In der zurück­lie­genden Saison hat er in Paris gelernt was es heißt, sich einer fast über­mäch­tigen Kon­kur­renz zu stellen. Im Sommer wurde ihm die 222 Mil­lionen Euro teure Neu­erwer­bung Neymar vor die Nase gesetzt, wes­halb er es bei Trainer Unai Emery nicht immer ein­fach hatte. Trotzdem brachte er es auf 30 Liga-Ein­sätze, dabei stand er immerhin 19-mal in der Startelf. Nach der WM wird dort Thomas Tuchel dem Basken im Trai­neramt folgen, Emery wird künftig beim FC Arsenal das Sagen haben.
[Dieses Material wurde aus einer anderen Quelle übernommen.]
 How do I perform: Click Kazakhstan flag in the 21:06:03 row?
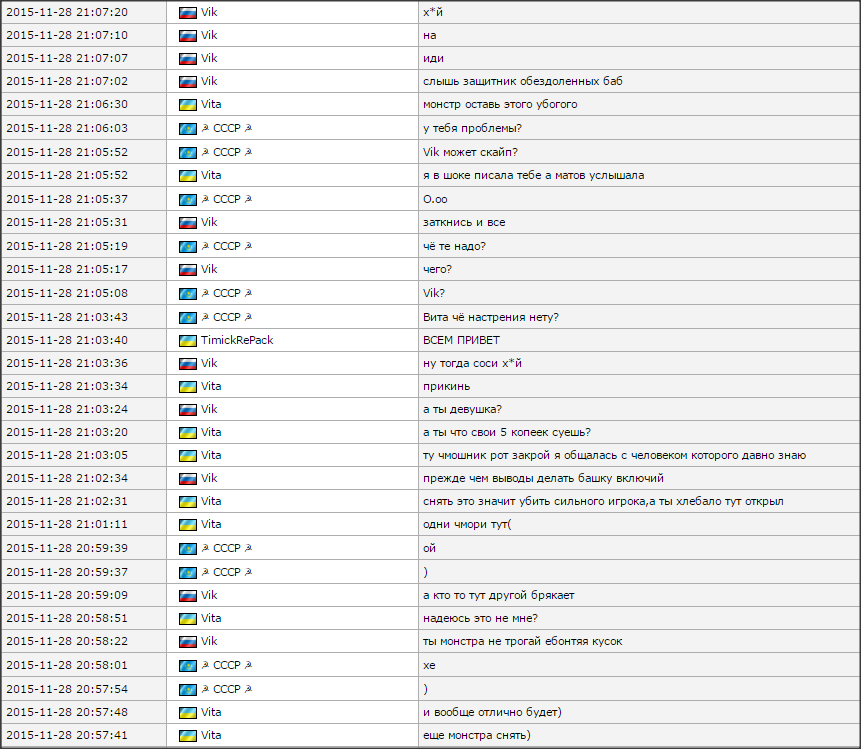tap(187, 128)
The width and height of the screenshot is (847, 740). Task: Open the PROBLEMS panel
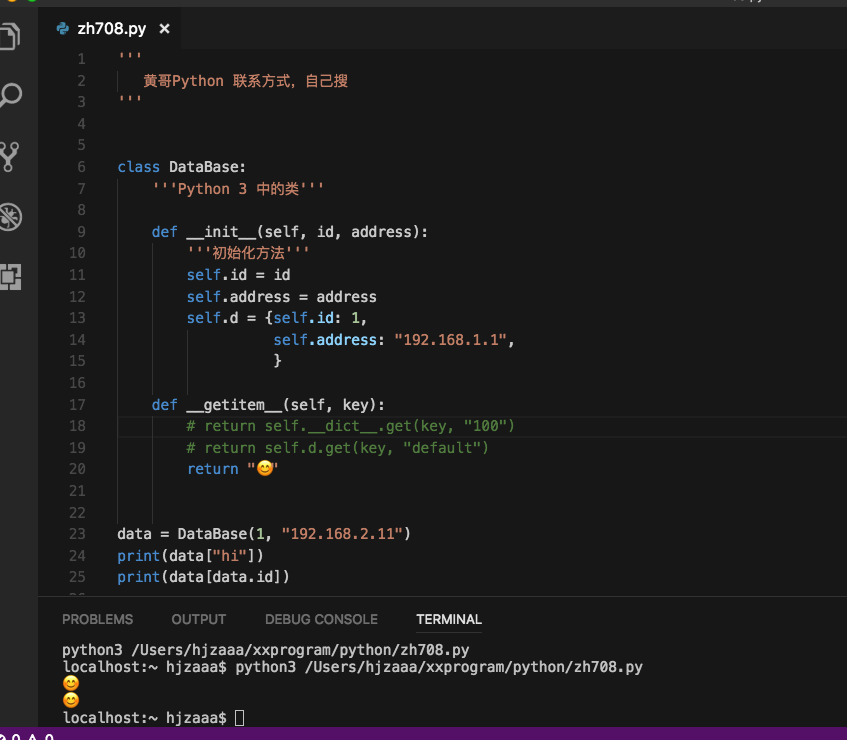97,620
Vom Trai­ner­wechsel ver­spreche er sich viel, obgleich er Tuchel noch nicht per­sön­lich kennen gelernt hat. Er habe sich aber schon mal umge­hört. Fach­lich sei Tuchel top, mensch­lich mag der eine ihn mehr, der andere weniger“, sagt Draxler: Ich bin da voll­kommen unvor­ein­ge­nommen.“

Kann Draxler ein großer Spieler werden?

Der immer noch jugend­lich wir­kende Mann aus Glad­beck hat vieles richtig gemacht in seiner Kar­riere als Fuß­ball­profi, sieht man viel­leicht von seinem Side­kick zum VfL Wolfs­burg ab. In dieses Geschäft ist er sehr früh schon, im Alter von 17 Jahren, beim FC Schalke 04 ein­ge­stiegen. Er hat wesent­liche Schritte bei diesem Klub gemacht, hat zeit­weise sogar Prä­gendes gelie­fert und ist dort zum Natio­nal­spieler auf­ge­stiegen.

2012 stand er im vor­läu­figen EM-Kader. Auch wenn er kurz vor dem Tur­nier den finalen Cut des Bun­des­trai­ners nicht über­stand, so zählt Joa­chim Löw zu seinen großen Bewun­de­rern und För­de­rern. Drax­lers fuß­bal­le­ri­sche Qua­li­täten, sein Talent und seine Bega­bung für dieses Spiel, sind unbe­stritten wie selten.

Und doch steht seine Kar­riere in Deutsch­lands wich­tigster Mann­schaft immer noch unter Vor­be­halt. In den kom­menden Tagen, vor allem aber bei der WM-End­runde in Russ­land, muss Draxler den Nach­weis erbringen, dass er nicht nur ein talen­tierter Bur­sche ist, son­dern ein großer Spieler werden kann.